The boost at the end of the year likely was related to federal incentives. Wind generation was eligible for a federal production tax credit of 2.3 cents per kilowatt hour in 2016. That tax credit will phase down to 80 percent of its value in 2017, 60 percent in 2018 and 40 percent in 2019. It is then scheduled to end, although qualified projects have 10 years to use the credit.
The Congressional Budget Office previously estimated the renewal and phase-down of the federal production tax credit would cost $14.5 billion from 2016 to 2025.
The American Wind Energy Association said wind power growth has spread up from Texas into the Plains states and across the Midwest. More than 89 percent of the new capacity installed in 2016 was in those states, including Oklahoma.

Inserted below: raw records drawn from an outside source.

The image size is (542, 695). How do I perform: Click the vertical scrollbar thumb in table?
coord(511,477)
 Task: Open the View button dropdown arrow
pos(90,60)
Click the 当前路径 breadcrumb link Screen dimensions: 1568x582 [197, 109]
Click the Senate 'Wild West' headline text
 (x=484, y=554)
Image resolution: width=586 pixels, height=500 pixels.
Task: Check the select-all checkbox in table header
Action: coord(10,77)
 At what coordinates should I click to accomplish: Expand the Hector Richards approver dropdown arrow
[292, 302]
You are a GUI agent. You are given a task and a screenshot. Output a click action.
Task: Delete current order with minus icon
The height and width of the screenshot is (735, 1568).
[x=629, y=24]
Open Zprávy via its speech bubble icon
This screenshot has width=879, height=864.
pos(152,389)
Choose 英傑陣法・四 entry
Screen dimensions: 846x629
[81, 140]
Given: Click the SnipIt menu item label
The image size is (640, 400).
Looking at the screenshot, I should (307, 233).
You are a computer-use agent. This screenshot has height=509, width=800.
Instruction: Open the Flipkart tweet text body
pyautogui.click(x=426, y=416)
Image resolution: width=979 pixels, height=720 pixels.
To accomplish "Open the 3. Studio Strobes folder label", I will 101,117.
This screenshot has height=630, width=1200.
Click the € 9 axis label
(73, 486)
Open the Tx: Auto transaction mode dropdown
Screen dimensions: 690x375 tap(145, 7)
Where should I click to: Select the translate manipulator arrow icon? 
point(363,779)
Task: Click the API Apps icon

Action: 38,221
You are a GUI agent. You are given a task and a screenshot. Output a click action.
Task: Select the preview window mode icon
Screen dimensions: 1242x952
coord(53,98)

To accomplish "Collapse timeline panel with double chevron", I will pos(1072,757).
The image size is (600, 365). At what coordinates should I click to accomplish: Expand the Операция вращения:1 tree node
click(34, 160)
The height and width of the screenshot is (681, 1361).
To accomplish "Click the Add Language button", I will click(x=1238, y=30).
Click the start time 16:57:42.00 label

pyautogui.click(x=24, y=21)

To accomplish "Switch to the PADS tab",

“Wind power isn’t a red or blue industry, it’s red, white and blue,” Tom Kiernan, the association’s CEO, said in a news release. “Low-cost, homegrown wind energy is something we can all agree on. States like Texas and Iowa are leading the way in terms of wind turbines and wind jobs.”
The United States had 82,183 megawatts of wind capacity by the end of 2016, surpassing hydropower on a capacity basis for the first time. Nationally, wind power provided 5.5 percent of the country’s electricity. Kiernan said wind was on track to reach 10 percent by 2020.